No balanço também consta que, nos últimos 10 anos, o Estado registrou mais de 113 mil acidentes, sendo 550 fatais. Dentre os principais acidentes destacam-se, fraturas, lesões, lacerações e contusões.

Ainda de acordo com, Carmem Silva, “a decisão sobre rol dos planos de saúde traz enormes consequências para os usuários e deve afetar diretamente, principalmente, os portadores de deficiências (PCD), como os que fazem terapias especiais, a exemplo das pessoas autistas”.

Pacientes ainda podem recorrer aos meios judiciais

Atualmente, a lista da Agência Nacional de Saúde (ANS) inclui mais de 3.300 procedimentos. Segundo a supervisora do Núcleo de Defesa do Consumidor (Nudecon), Amélia Rocha, “foram definidos parâmetros para a flexibilização do rol, permitindo a cobertura do que nele não está. Ou seja, seria, nos termos do julgamento, um ‘rol taxativo modulado ou mitigado’. Se fosse taxativo não caberiam exceções. Então, na prática, o que foi aprovado foi um rol exemplificativo condicionado (ou mitigado ou modulado), porque, a partir do momento que se admite exceções, não há taxatividade”, reforçou, ao explicar que, embora haja um iminente retrocesso social e jurídico decorrente da decisão do STJ, ainda existem exceções que possibilitam aos pacientes recorrerem aos meios judiciais para a obtenção de coberturas que não estejam inclusas no plano de saúde.

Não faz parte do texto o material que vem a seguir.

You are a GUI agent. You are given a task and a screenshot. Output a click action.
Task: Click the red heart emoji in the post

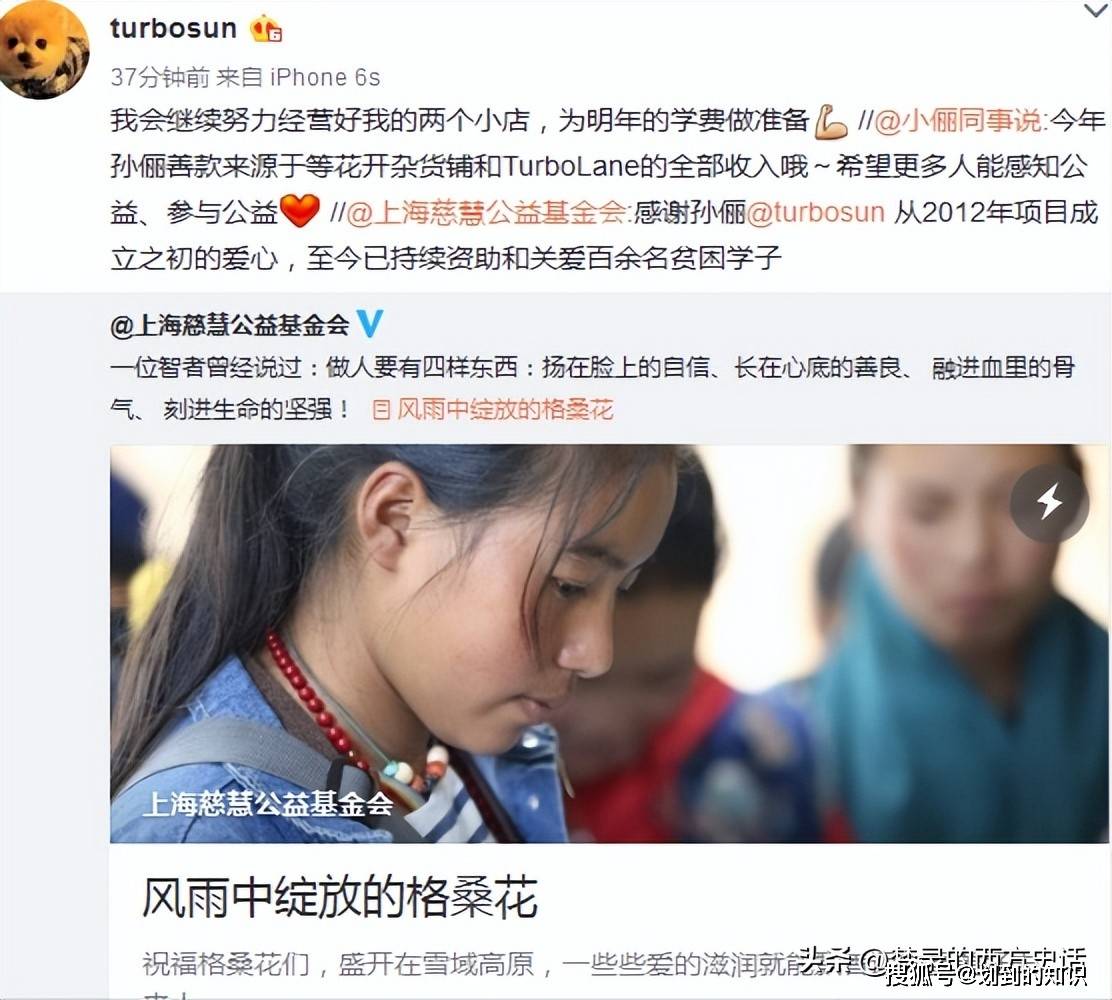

 “Muito importante que o médico defenda o tratamento, demonstre que o tratamento é seguro, efetivo, e necessário”, finalizou Amélia Rocha, ao destacar o papel fundamental exercido pelos profissionais de saúde na defesa do acesso aos tratamentos que são imprescindíveis tanto para o restabelecimento da saúde e da integridade física de pacientes, quanto para a manutenção da vida.